Facebook fake news reporting
BS Detector functions by cross-referencing news links with a database containing a list of ambiguous news sources REUTERS/Dado Ruvic

Facebook was embroiled in yet another fake news controversy in an ironical saga worthy of our times. A fake news detecting Chome plug-in called BS Detector, created by independent journalist and activist Daniel Sieradski, sparked fake news reports about the very software created to detect it. Fake news reports circulating about the BS Detector inaccurately claimed that the tool was created by Facebook.

However, according to Sieradski, the chrome plug-in was briefly blocked by the social media giant. Facebook briefly blocked access to the BS Detector on the heels of a report by TechCrunch, which has since been updated to clarify that the tool was not created by the tech giant. However, the tool was later accessible via Facebook.

"I thought it was the most meta thing I've ever seen: a fake news article about a fake news detector," said Sieradski, the Guardian reported.

A spokesperson for Facebook said, "We maintain a set of systems to help us detect and block suspicious behavior on our site. We temporarily blocked people from sharing the domain bsdetector.tech because of other abuse we have seen from the .tech top-level domain. We have corrected the error."

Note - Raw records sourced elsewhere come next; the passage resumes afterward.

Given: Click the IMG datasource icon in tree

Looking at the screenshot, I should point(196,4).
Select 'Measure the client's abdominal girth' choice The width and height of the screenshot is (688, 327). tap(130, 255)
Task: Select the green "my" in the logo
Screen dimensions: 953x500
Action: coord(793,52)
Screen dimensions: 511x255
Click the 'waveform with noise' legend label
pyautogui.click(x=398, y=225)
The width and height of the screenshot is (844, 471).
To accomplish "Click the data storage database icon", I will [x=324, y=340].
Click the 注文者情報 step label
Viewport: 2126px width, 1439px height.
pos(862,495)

"This is how Facebook rolls. I expected nothing less than a quiet unblocking. It's routine for them at this point. Drop a banhammer unjustly, get called out in the press, pretend it wasn't on purpose," Sieradski said.

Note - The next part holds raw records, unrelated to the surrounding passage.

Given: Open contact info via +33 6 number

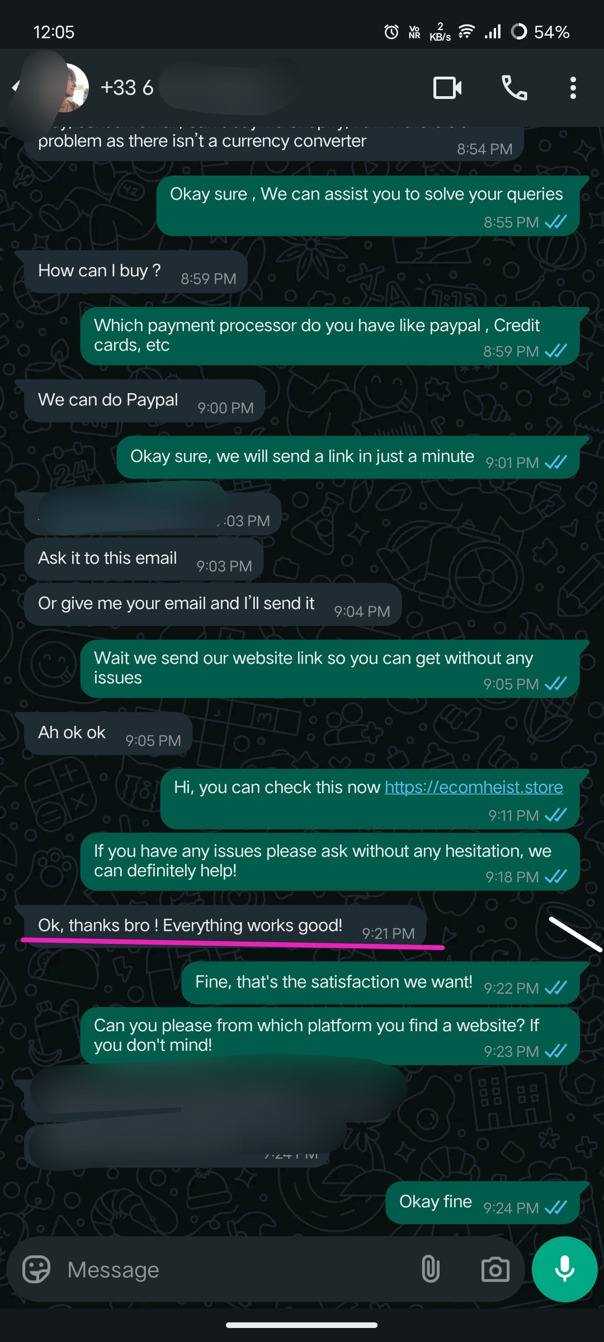Looking at the screenshot, I should pyautogui.click(x=127, y=88).
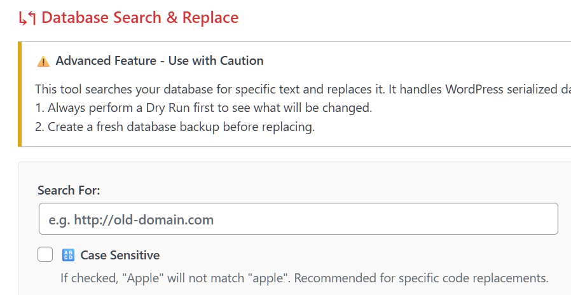Enable the Case Sensitive checkbox

coord(45,255)
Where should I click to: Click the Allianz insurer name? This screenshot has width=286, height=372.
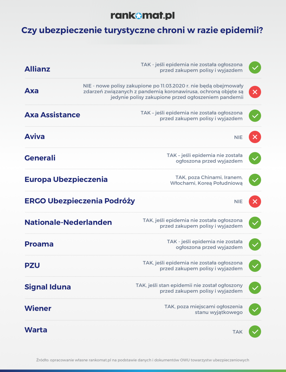(x=37, y=69)
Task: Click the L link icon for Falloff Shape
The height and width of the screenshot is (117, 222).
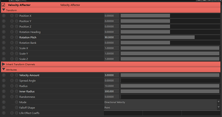Action: 16,108
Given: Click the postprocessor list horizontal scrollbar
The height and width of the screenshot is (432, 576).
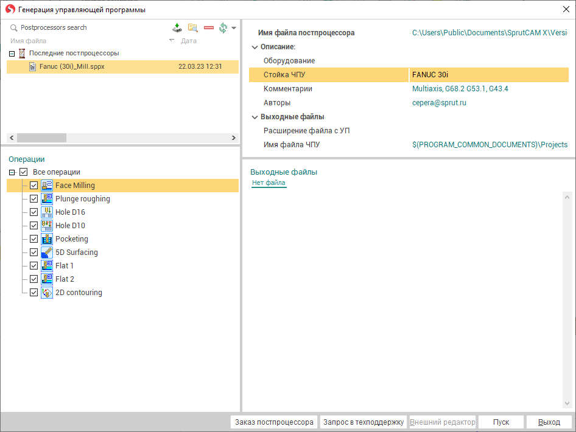Looking at the screenshot, I should (x=121, y=138).
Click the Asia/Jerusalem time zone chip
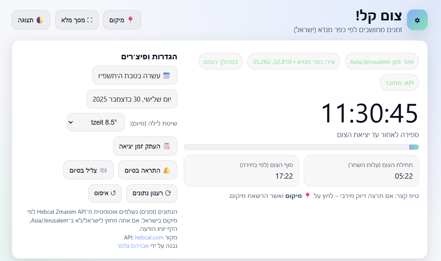Image resolution: width=441 pixels, height=261 pixels. (x=382, y=62)
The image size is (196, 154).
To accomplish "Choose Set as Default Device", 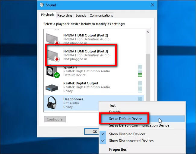I will [125, 119].
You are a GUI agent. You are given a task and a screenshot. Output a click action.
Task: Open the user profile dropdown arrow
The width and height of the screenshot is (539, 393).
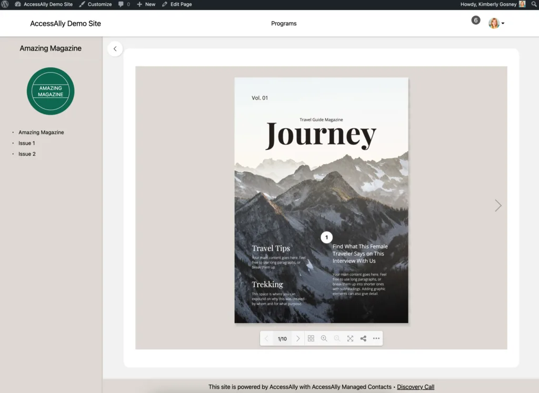point(503,23)
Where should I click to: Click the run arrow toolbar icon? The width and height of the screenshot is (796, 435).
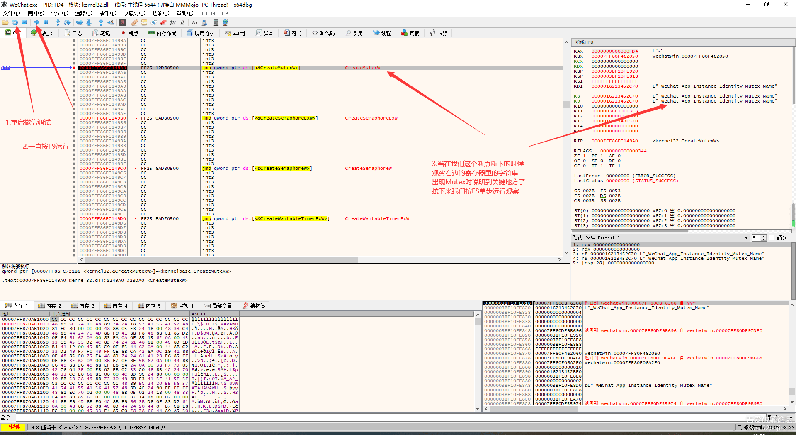36,22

Sieradski said that he created BS Detector, which he claimed has over 25,000 downloads, as a counter to Mark Zuckerberg's statement about the difficulties involved in battling fake news on the social media platform. "The proliferation of misinformation has severely impacted people's ability to make informed decisions when it comes to politics and other issues," he said.

BS Detector functions by cross-referencing news links with a database containing a list of ambiguous news sources. Sieradski and a "community of open source contributors" are also working through the list to segregate legitimate news sites. The tool flashes a red warning sign upon detecting an unreliable website.

He told Motherboard, "Of course, while the process is open, this isn't the best methodology and so at this time I am reaching out to media watchdog groups that have more concrete methodologies and research to back up their classifications in hopes that we can partner."